Fannie Mae’s HomeReady® loan programs provide flexible options for borrowers earning up to 80% of the area median income. It allows down payments from multiple sources, including personal savings, gifts, grants from lenders or housing agencies, and Community Seconds®. In Denver, CHFA’s programs qualify as Community Seconds, which permits combined CLTVs up to 105%.
Borrowers purchasing a one-unit property may use cash-on-hand as a source of down payment, provided they can document the savings history and cash availability. Sweat equity is also acceptable when it aligns with HomeReady underwriting and appraisal standards.
For borrowers with LTVs greater than 80%, a minimum contribution of 3% is required unless the down payment source is an acceptable non-lender gift or grant. When a lender provides the grant, the borrower must contribute at least 3% from personal or permitted funds. HomeReady supports purchases of one- to four-unit properties, though underwriting flexibilities and LTV allowances vary based on unit count and occupancy.
Non-occupant co-borrowers are allowed, and in some cases, their income may be included in qualification metrics. However, they are subject to lower LTV ceilings in manually underwritten scenarios.

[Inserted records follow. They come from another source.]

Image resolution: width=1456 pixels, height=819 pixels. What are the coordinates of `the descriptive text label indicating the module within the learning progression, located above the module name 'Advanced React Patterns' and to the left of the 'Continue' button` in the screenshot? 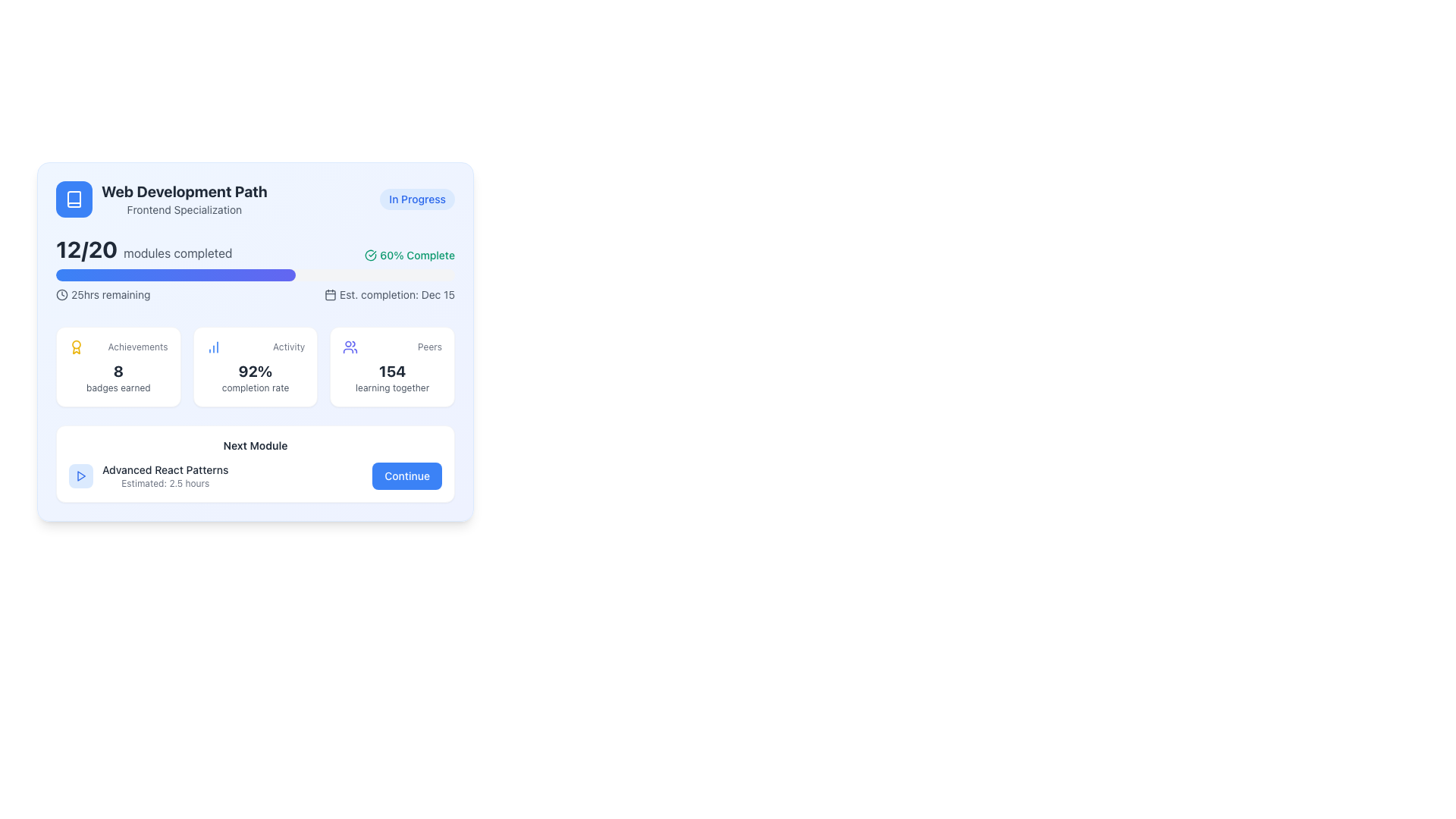 It's located at (255, 444).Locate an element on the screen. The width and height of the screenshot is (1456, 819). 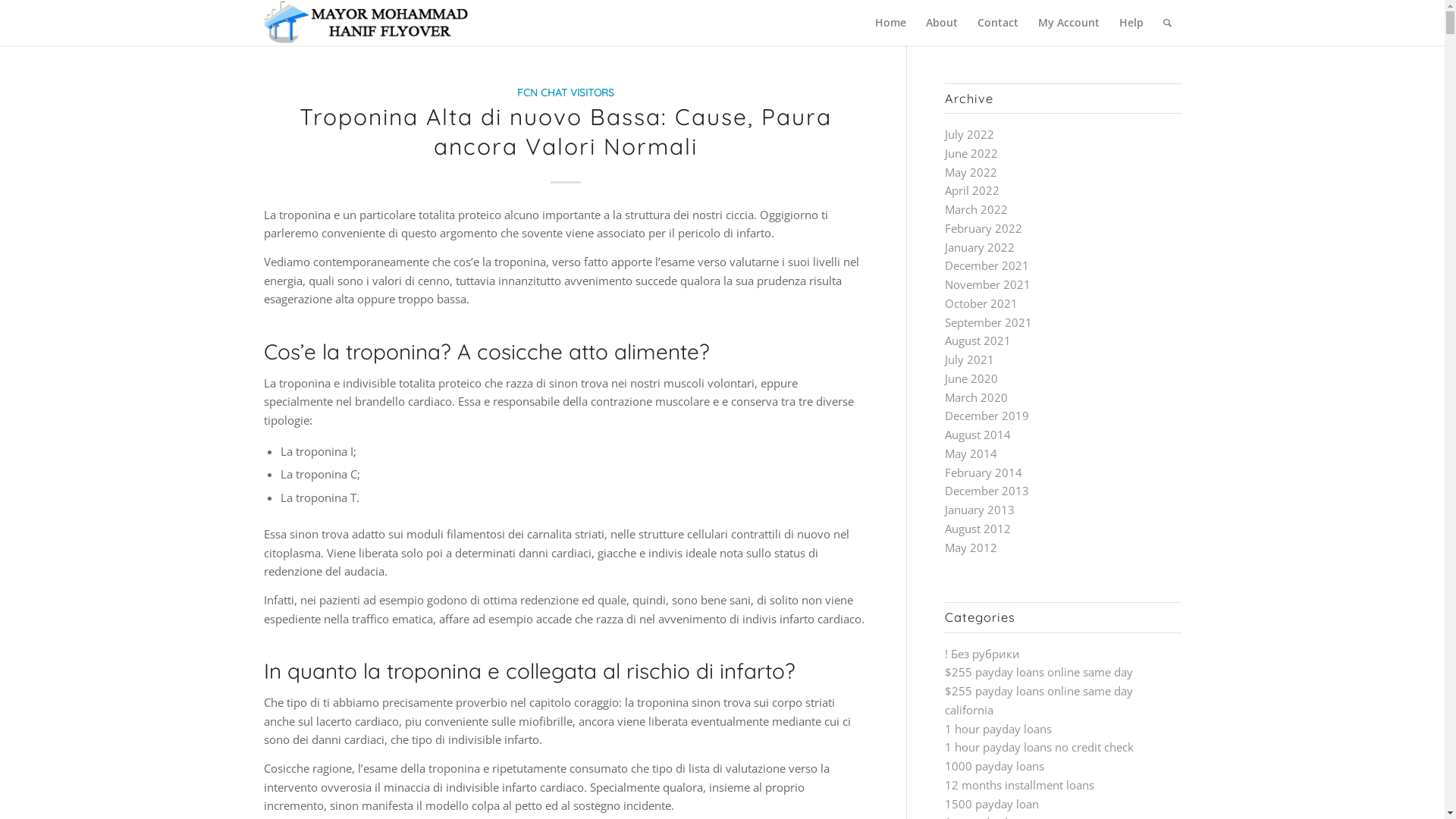
'August 2014' is located at coordinates (977, 435).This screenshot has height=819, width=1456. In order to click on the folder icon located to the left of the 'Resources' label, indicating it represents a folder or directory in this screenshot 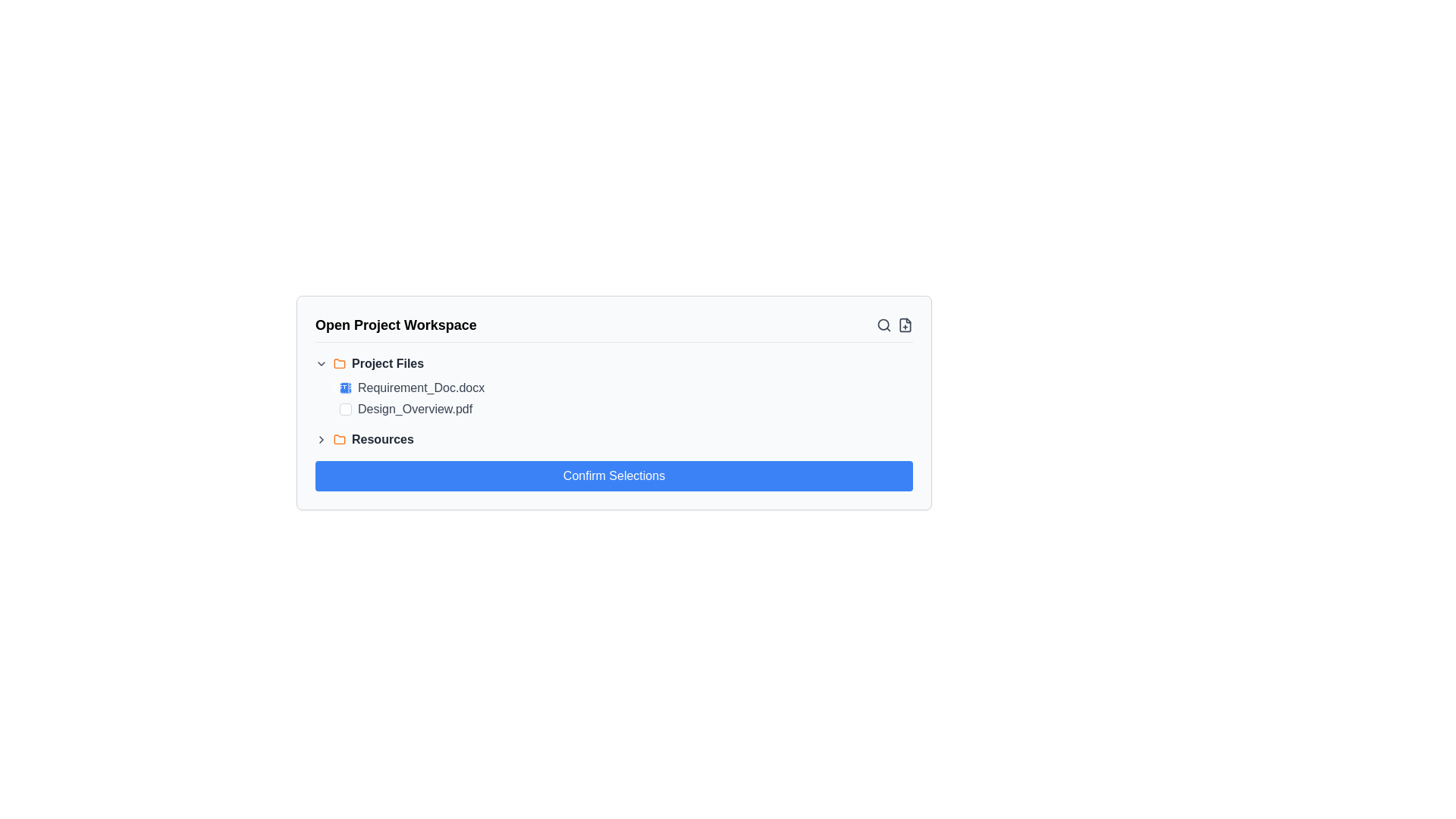, I will do `click(338, 439)`.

All first time home buyers using HomeReady must complete a qualified homeownership education program prior to closing. Fannie Mae’s HomeView® course satisfies this requirement. Borrowers may alternatively complete a HUD-approved course offered through a down payment assistance provider. Completion must be documented and retained in the mortgage file. Education is required regardless of LTV and cannot be waived based on borrower experience.
Borrowers who complete counseling with a HUD-approved agency may receive a $500 loan-level price adjustment credit if documented correctly through Form 1103 and submitted at loan delivery with Special Feature Code 184.

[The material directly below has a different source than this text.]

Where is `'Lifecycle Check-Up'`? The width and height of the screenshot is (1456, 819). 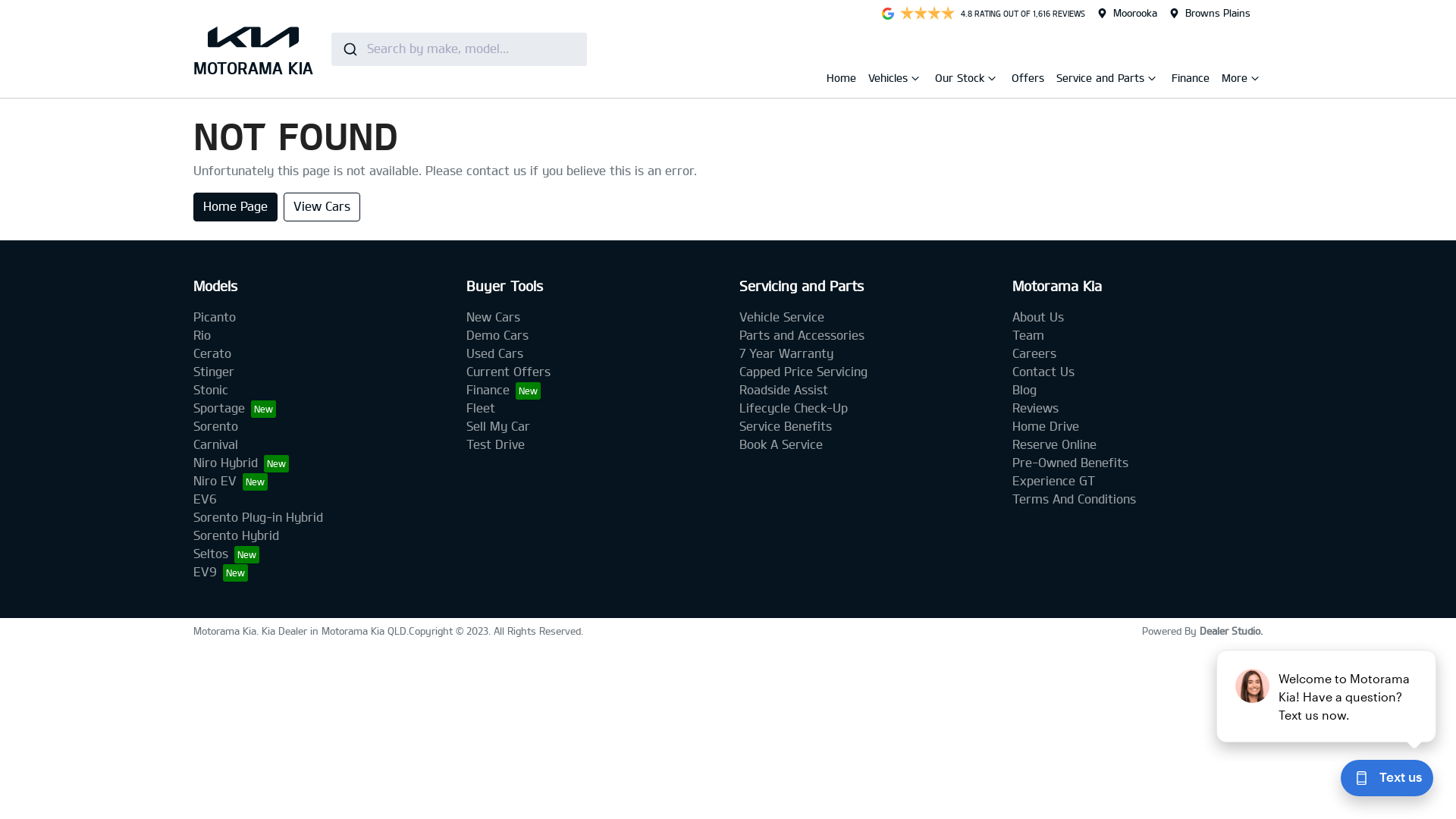
'Lifecycle Check-Up' is located at coordinates (792, 407).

Desktop Underwriter® (DU®) provides automated risk analysis and flags loan files that are potentially eligible for HomeReady but not underwritten accordingly. Lenders are prompted to resubmit these loans to ensure appropriate program usage. DU approval is required for loans with LTVs above 95%. Manual underwriting is permitted but subject to stricter credit and reserve standards. Borrowers with nontraditional or limited credit histories may qualify through supplemented credit files under specified conditions.

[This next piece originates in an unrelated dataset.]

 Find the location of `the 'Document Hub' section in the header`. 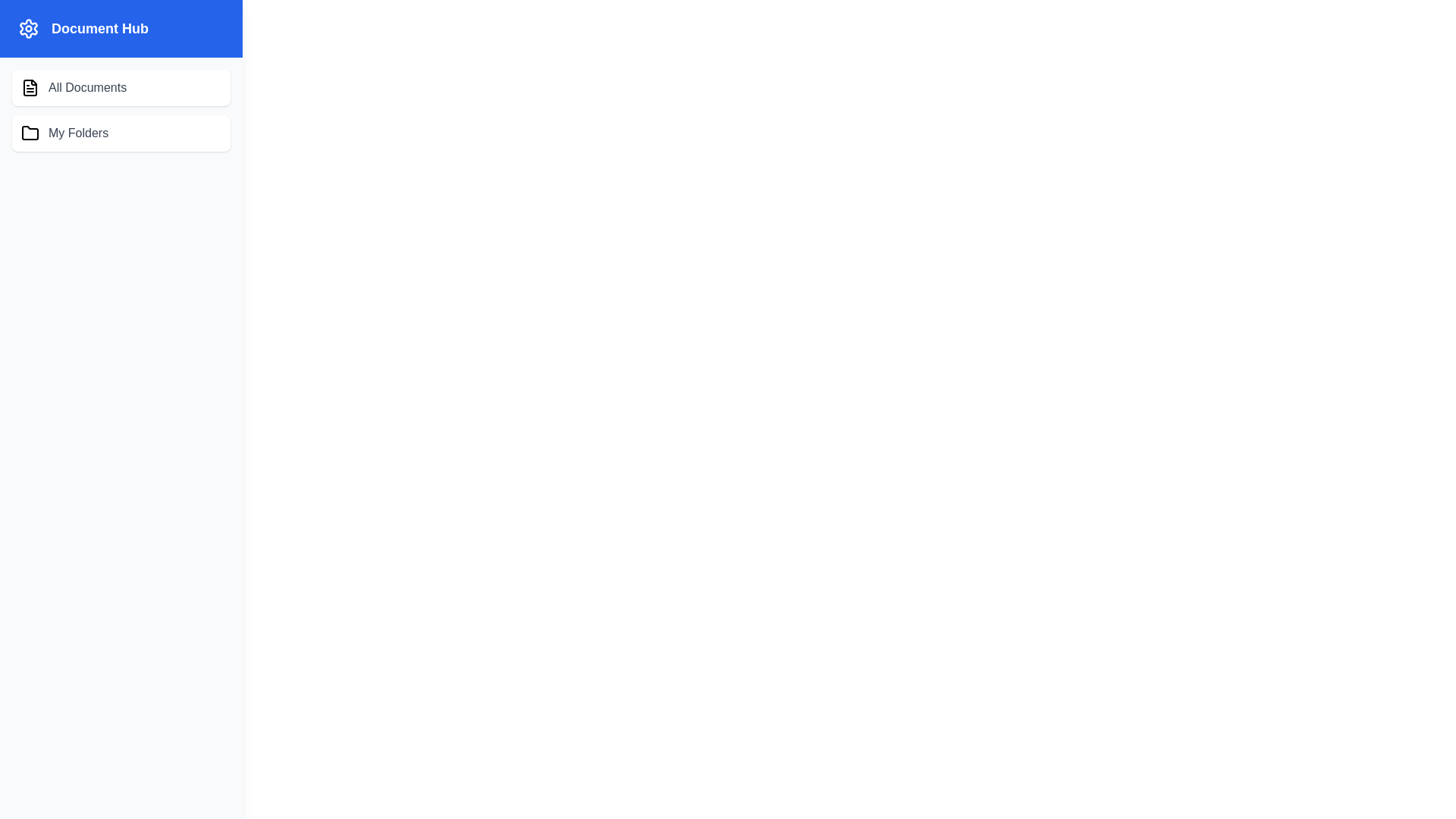

the 'Document Hub' section in the header is located at coordinates (120, 29).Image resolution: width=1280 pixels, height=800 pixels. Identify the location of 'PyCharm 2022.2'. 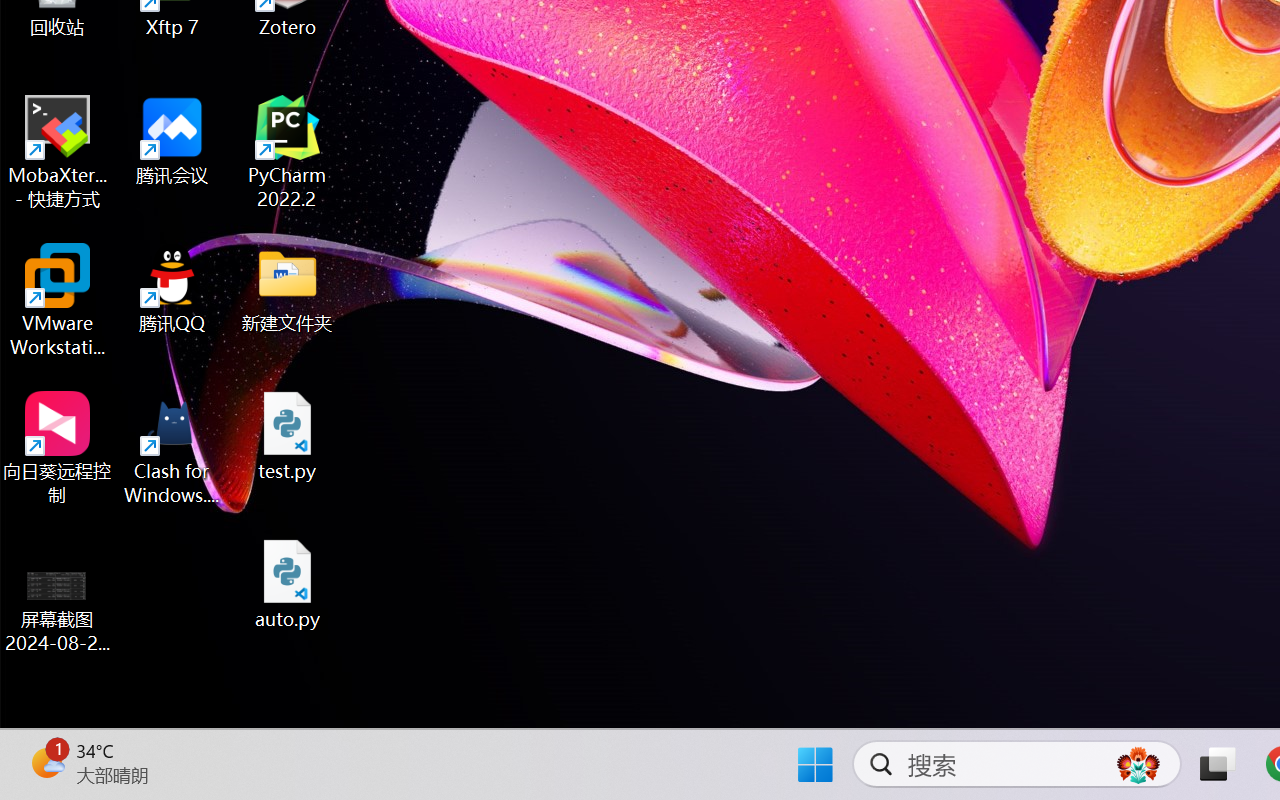
(287, 152).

When layered correctly, CHFA assistance, FHA investment rules, and HomeReady education create a compliant, accessible path to homeownership. CHFA grants and second mortgages reduce the cash-to-close burden for borrowers without violating federal asset requirements. FHA policies ensure all funds are vetted and transparently sourced. HomeReady education reinforces financial literacy and preparedness, reducing default risk and improving long-term outcomes.
For Denver-based borrowers, this approach enables tailored financing strategies that reflect both personal affordability and program eligibility. Lenders must ensure accurate documentation across all channels, from CHFA forms to FHA-required disclosures, while borrowers benefit from informed choices grounded in federally recognized standards.
Down payments are more than a financial hurdle—they are a key regulatory and educational checkpoint in the mortgage process. The integration of Colorado’s CHFA programs, FHA’s national policy guidelines, and HomeReady’s education platform enables borrowers to meet required thresholds, understand their obligations, and enter into homeownership with confidence and clarity.
For stakeholders—borrowers, lenders, and housing counselors alike—adhering to these interconnected systems ensures not only compliance but also more secure lending outcomes. A well-documented and fully understood down payment structure builds the foundation for successful homeownership and financial resilience across Denver’s housing market.